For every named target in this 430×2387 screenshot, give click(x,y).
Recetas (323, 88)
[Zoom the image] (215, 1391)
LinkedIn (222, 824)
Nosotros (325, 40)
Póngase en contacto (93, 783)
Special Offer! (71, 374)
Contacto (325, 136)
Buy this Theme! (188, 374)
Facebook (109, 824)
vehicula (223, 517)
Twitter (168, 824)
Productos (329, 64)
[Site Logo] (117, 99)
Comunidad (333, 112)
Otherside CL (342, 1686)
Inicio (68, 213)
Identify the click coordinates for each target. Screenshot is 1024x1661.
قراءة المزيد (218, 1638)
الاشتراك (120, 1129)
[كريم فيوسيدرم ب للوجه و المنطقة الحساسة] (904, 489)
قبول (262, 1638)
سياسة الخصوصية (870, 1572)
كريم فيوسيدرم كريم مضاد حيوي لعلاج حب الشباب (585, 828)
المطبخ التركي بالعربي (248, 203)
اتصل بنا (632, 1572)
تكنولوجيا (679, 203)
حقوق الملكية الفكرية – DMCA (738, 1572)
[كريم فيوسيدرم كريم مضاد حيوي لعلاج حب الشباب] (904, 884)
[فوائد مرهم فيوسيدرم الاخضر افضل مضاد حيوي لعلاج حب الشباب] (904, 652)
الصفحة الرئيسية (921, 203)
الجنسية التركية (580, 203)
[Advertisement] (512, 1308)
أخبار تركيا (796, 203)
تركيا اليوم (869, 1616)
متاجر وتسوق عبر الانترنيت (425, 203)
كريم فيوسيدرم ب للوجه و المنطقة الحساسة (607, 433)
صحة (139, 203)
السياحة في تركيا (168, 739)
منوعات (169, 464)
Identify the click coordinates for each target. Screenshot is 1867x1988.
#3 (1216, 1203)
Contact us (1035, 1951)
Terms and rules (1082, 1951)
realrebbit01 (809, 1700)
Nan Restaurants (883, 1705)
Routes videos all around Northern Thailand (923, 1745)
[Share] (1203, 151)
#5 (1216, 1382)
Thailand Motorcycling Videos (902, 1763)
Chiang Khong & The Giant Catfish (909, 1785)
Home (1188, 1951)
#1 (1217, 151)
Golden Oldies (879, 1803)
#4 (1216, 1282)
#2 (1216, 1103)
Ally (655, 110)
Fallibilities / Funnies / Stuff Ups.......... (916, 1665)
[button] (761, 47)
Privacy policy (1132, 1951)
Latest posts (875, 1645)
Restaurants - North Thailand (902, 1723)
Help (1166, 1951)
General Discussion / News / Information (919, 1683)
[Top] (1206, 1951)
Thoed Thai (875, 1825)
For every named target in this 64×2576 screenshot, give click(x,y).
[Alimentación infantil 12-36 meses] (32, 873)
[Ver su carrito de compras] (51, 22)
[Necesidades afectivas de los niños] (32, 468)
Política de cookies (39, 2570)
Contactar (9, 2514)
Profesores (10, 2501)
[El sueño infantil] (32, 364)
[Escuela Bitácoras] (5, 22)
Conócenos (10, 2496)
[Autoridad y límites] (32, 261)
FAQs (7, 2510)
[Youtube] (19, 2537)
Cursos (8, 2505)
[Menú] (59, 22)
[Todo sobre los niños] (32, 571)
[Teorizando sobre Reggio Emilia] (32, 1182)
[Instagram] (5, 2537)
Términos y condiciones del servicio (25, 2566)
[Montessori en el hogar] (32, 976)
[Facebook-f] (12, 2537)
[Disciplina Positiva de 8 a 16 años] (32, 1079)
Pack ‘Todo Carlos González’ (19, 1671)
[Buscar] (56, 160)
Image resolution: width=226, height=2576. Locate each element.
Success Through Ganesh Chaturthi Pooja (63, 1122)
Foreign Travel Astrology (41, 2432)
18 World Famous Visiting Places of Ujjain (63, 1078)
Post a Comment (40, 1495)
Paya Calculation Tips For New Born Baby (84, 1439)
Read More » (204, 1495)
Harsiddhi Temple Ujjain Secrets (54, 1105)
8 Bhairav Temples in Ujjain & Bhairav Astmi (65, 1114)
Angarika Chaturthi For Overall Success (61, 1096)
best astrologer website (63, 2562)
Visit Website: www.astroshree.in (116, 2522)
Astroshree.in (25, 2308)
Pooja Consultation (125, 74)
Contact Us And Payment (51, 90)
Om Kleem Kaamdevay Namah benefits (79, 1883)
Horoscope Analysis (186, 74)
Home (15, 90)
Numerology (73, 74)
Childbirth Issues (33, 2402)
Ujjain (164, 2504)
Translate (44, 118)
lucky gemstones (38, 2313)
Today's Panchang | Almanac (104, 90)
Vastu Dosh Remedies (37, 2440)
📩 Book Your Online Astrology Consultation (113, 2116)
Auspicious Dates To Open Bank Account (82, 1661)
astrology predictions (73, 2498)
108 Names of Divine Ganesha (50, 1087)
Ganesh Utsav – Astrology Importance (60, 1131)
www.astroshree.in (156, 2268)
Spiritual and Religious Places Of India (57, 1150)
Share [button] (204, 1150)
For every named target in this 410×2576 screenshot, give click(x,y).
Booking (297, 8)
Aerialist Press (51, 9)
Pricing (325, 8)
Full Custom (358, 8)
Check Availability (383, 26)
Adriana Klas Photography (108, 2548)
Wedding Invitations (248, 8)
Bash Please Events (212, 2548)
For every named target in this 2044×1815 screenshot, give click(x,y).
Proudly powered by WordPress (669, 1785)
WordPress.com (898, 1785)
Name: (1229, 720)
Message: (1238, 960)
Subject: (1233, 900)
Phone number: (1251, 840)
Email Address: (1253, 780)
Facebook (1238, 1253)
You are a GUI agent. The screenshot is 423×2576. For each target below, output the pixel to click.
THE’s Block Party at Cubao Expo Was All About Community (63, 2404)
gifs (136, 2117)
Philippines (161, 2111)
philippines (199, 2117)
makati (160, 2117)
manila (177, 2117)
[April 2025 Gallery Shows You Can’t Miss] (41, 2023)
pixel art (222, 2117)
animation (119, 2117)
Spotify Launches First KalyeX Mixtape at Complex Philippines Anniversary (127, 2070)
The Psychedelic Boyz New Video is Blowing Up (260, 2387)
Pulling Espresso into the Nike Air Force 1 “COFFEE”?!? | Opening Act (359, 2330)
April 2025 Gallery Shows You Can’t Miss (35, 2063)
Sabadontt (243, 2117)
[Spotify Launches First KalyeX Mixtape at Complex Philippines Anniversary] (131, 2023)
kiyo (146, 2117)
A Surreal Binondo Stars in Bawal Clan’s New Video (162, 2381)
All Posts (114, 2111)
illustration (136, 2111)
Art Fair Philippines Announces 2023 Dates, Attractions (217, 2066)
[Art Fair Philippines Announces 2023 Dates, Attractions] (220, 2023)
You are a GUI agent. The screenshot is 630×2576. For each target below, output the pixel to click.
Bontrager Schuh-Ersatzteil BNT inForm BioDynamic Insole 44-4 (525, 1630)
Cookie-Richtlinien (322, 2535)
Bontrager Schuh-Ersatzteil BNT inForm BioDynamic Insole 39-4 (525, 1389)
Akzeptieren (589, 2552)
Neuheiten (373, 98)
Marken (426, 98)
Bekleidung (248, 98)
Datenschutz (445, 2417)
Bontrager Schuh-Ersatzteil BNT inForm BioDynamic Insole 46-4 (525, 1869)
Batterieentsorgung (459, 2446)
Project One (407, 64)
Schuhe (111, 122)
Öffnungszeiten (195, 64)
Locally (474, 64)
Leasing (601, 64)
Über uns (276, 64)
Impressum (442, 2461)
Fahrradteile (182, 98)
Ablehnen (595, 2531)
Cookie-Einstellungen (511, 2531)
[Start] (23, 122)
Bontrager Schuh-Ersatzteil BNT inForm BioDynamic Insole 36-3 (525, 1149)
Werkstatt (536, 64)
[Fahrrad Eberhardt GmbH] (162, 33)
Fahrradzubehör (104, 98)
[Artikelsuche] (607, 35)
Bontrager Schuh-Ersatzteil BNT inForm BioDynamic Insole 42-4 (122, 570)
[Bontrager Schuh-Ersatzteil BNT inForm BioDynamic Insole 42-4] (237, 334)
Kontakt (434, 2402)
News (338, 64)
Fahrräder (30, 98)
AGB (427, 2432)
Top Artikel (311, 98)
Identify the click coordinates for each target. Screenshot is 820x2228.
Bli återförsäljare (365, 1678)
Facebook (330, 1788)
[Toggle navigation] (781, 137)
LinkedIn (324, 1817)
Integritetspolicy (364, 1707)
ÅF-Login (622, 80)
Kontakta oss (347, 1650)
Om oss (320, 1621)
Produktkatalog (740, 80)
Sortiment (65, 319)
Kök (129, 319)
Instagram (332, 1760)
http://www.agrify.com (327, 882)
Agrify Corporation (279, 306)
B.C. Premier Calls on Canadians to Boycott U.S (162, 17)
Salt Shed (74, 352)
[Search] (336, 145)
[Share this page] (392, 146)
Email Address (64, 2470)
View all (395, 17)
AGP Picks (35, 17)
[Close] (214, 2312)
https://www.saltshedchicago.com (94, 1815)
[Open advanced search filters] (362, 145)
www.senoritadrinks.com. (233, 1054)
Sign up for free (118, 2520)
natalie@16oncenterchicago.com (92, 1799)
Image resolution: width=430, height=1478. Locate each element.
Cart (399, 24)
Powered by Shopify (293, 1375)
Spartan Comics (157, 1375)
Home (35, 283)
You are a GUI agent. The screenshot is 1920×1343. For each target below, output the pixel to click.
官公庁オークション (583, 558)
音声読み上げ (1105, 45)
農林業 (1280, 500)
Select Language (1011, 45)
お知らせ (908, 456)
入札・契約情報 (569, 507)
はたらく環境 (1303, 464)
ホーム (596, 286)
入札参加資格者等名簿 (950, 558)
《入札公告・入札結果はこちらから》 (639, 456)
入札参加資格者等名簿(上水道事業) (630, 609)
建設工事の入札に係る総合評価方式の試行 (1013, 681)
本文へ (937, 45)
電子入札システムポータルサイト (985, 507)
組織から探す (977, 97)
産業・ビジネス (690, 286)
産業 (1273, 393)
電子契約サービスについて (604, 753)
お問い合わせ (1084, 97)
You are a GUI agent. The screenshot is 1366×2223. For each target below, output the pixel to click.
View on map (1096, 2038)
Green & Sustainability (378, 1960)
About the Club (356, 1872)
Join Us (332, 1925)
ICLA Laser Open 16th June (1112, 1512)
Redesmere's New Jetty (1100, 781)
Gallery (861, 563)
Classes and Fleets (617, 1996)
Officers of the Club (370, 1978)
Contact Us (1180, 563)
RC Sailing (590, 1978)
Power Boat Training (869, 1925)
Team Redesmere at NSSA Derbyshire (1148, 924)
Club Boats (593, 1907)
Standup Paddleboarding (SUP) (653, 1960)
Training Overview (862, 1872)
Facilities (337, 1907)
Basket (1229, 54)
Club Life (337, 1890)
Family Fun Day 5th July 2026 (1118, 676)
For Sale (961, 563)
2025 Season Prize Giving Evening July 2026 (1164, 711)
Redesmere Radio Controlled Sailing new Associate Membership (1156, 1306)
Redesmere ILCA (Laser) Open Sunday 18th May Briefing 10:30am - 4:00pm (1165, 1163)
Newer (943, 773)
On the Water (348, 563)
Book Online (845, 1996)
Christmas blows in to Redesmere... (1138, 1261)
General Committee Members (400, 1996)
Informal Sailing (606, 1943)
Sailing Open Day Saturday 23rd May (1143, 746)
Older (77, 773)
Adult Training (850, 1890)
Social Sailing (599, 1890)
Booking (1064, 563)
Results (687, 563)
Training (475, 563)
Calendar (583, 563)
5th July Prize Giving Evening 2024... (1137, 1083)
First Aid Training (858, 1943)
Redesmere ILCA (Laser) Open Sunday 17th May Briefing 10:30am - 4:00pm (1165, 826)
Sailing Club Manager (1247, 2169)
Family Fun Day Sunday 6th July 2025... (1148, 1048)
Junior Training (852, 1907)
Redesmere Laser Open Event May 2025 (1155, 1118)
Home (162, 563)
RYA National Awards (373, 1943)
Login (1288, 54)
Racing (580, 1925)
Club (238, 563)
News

-----

Above are the records. Copy every line in them holding "April".

[April 2025 Gallery Shows You Can’t Miss] (41, 2023)
April 2025 Gallery Shows You Can’t Miss (35, 2063)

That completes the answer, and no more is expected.